* start Input *

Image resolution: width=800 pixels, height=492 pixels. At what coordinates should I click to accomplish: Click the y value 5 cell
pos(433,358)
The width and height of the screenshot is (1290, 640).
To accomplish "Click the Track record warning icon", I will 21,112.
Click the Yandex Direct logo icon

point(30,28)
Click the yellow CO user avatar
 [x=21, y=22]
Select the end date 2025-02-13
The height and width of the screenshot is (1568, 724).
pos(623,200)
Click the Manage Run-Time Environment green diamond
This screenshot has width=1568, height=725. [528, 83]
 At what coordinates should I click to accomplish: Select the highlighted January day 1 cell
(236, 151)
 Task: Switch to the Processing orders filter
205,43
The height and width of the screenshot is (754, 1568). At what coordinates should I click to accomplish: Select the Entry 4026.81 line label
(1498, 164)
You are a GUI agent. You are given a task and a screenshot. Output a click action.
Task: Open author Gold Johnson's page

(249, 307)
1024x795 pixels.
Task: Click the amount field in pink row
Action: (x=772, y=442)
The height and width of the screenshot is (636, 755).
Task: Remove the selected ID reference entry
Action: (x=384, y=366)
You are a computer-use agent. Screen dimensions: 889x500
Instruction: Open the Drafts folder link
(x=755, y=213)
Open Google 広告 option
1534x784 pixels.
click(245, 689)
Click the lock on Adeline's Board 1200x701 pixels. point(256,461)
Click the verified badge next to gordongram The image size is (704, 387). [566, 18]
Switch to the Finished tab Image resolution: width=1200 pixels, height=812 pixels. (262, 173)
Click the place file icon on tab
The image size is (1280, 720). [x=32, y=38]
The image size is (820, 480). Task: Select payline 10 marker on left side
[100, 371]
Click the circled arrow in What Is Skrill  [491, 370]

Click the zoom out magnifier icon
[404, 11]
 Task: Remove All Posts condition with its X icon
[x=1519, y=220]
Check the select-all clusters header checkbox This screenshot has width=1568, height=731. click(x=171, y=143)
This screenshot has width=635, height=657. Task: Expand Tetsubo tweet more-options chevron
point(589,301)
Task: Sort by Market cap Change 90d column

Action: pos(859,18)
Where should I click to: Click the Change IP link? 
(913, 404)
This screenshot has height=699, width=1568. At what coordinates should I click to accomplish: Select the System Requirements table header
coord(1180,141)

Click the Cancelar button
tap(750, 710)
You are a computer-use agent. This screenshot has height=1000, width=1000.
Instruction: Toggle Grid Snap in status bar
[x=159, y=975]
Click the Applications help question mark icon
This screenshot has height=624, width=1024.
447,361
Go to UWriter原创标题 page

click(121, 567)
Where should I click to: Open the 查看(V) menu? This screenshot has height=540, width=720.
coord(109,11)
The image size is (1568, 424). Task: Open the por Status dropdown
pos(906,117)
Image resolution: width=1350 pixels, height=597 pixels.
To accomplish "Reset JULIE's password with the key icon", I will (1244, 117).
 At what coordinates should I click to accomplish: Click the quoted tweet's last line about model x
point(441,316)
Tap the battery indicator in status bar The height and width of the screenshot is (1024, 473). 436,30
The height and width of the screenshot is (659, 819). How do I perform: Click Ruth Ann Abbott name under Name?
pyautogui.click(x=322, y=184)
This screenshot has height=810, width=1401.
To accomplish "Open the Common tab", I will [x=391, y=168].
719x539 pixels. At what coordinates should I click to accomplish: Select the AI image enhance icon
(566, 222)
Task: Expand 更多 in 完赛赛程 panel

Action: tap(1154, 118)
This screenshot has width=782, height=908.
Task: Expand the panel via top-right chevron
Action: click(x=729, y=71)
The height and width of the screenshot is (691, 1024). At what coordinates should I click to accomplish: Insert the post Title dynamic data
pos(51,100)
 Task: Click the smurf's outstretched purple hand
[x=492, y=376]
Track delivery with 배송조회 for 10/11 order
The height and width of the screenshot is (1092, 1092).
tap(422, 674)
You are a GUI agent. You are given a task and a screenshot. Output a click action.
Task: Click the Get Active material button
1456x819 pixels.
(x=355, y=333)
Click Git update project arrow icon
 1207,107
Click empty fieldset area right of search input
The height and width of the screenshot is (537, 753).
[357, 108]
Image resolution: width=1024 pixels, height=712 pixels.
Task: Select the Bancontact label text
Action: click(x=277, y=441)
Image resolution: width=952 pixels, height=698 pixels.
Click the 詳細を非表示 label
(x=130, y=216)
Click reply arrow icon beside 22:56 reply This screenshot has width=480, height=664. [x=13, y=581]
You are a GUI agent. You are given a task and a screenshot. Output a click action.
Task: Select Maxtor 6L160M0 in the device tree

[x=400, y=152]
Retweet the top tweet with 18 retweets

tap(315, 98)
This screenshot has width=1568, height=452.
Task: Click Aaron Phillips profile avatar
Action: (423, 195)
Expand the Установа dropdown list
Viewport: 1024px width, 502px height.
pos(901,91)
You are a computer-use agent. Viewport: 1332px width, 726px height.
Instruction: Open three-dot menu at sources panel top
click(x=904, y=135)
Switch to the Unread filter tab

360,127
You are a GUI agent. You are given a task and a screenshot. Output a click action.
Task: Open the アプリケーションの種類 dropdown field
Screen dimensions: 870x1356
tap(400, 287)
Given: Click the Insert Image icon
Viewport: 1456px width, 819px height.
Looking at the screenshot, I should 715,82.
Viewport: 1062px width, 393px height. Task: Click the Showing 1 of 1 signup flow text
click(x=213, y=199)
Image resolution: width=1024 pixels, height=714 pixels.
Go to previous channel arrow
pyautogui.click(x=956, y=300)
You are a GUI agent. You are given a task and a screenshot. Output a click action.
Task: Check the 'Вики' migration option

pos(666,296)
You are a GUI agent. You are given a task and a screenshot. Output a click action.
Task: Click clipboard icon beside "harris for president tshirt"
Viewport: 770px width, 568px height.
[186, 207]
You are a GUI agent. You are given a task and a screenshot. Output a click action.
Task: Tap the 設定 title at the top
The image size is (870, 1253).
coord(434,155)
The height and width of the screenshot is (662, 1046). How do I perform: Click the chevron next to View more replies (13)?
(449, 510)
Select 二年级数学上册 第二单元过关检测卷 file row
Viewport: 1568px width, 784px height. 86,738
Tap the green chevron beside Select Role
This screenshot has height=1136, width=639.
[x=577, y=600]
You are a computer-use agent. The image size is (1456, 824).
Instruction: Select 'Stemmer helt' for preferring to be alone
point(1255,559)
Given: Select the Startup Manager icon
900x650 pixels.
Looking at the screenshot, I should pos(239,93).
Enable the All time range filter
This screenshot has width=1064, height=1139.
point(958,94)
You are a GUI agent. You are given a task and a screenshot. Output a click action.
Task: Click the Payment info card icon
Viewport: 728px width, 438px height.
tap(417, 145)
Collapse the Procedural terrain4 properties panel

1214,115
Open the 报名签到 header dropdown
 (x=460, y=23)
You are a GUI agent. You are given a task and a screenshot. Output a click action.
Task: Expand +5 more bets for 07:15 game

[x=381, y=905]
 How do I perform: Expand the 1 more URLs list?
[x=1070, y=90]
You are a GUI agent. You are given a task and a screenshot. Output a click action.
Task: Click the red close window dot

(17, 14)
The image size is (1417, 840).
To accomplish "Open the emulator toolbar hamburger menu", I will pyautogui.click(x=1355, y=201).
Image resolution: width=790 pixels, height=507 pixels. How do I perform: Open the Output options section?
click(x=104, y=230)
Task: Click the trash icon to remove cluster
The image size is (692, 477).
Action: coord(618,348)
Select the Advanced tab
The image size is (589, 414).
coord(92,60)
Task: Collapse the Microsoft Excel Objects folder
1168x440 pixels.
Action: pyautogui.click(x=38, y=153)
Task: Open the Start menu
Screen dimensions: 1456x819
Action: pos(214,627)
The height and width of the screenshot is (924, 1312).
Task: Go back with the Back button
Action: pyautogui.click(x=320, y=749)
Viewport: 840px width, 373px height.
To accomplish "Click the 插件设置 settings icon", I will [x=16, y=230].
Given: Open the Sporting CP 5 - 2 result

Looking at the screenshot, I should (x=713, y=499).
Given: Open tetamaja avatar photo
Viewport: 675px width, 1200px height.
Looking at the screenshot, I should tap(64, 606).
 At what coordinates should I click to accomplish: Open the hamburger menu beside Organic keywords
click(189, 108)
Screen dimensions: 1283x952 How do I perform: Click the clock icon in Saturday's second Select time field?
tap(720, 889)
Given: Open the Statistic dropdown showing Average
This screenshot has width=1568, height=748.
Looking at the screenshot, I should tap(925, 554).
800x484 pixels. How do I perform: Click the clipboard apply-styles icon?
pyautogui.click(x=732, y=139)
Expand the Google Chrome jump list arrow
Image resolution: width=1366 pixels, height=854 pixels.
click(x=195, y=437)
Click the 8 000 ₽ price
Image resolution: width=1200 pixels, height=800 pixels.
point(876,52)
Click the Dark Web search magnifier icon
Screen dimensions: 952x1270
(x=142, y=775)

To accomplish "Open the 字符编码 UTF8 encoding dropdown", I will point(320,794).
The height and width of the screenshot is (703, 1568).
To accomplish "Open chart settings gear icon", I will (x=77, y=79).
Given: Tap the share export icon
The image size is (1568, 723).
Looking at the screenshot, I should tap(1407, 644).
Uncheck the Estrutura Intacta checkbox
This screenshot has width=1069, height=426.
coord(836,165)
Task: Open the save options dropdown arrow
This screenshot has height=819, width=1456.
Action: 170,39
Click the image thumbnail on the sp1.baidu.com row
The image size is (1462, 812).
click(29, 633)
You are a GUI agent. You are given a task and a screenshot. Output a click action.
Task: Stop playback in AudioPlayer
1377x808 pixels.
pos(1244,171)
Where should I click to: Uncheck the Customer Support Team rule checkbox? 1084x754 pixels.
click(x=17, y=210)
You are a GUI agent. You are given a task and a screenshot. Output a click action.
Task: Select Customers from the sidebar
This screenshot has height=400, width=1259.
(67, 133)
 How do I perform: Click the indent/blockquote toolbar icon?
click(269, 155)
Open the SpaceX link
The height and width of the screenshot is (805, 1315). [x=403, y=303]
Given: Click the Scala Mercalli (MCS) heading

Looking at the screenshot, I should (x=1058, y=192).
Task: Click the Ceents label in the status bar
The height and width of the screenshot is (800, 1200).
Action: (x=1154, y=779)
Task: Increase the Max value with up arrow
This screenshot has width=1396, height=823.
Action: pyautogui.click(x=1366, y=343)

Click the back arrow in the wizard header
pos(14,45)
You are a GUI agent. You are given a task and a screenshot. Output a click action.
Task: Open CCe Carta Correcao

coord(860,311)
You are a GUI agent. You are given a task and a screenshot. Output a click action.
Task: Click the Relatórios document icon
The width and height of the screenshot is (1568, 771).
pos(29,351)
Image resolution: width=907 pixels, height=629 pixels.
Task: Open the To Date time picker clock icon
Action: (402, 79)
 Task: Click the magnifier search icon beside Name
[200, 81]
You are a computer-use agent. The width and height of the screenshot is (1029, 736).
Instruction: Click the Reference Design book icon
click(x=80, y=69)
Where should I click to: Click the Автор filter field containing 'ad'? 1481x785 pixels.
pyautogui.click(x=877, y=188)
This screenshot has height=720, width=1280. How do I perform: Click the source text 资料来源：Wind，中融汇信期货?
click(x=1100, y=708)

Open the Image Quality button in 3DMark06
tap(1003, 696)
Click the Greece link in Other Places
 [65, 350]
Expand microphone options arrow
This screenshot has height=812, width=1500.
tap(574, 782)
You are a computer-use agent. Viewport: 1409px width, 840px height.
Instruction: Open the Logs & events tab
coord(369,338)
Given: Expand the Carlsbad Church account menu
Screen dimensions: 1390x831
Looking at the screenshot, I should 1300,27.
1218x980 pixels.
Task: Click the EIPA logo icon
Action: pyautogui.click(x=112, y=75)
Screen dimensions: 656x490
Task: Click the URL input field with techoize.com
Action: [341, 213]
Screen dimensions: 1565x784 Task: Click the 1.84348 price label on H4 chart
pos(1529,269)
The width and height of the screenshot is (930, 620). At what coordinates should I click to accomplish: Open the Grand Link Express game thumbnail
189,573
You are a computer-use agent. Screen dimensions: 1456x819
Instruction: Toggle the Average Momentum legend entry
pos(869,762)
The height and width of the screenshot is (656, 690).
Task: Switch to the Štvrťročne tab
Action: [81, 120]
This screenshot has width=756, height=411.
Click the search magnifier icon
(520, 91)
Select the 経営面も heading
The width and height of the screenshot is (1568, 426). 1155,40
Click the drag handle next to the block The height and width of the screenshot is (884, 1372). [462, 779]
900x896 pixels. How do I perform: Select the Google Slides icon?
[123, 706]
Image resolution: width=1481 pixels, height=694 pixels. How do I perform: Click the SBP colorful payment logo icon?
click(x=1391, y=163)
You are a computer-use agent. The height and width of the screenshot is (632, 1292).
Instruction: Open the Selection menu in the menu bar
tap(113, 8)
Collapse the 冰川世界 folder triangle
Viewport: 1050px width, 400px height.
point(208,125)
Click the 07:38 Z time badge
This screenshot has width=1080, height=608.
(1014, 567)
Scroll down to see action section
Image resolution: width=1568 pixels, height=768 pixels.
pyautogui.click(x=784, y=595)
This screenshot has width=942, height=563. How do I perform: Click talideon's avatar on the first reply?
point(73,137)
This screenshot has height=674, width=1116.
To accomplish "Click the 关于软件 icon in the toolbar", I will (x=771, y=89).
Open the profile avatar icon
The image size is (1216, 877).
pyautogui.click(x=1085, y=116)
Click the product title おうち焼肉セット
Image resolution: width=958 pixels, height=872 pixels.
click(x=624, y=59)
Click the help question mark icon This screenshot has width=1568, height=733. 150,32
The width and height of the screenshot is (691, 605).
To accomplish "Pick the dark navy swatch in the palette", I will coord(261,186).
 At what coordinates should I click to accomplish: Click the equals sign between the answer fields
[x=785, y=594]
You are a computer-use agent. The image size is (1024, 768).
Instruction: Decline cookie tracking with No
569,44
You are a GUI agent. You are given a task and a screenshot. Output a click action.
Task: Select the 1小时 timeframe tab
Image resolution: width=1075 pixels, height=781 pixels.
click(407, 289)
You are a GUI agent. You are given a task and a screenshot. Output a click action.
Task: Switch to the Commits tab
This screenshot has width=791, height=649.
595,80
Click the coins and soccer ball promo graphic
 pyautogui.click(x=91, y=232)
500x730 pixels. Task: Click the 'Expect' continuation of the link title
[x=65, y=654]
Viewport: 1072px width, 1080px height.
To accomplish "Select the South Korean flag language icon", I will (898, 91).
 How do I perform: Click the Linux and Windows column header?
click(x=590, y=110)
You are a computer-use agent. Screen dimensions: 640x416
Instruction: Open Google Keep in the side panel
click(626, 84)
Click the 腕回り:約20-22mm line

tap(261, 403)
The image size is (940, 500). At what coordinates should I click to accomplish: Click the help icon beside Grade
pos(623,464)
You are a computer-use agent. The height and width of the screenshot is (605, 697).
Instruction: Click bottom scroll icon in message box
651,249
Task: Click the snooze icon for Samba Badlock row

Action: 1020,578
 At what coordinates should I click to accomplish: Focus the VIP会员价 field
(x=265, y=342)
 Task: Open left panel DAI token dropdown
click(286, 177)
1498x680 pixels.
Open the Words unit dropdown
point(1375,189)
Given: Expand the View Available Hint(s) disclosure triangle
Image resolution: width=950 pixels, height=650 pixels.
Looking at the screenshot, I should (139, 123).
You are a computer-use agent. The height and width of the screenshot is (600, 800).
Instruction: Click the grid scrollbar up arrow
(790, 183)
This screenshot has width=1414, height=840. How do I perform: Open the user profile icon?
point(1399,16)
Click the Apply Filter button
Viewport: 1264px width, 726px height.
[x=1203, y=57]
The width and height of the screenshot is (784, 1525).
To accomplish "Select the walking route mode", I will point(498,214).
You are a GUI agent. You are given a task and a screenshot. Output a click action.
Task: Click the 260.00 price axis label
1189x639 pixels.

* end Input *

• What to produce: Retype the data word for word, starting at the line containing "is (600, 800)." and continuing through the last line of the data, including both.

• Task response:
You are a computer-use agent. The height and width of the screenshot is (600, 800).
Instruction: Click the grid scrollbar up arrow
(790, 183)
This screenshot has width=1414, height=840. How do I perform: Open the user profile icon?
point(1399,16)
Click the Apply Filter button
Viewport: 1264px width, 726px height.
[x=1203, y=57]
The width and height of the screenshot is (784, 1525).
To accomplish "Select the walking route mode", I will point(498,214).
You are a GUI agent. You are given a task and a screenshot. Output a click action.
Task: Click the 260.00 price axis label
1189x639 pixels.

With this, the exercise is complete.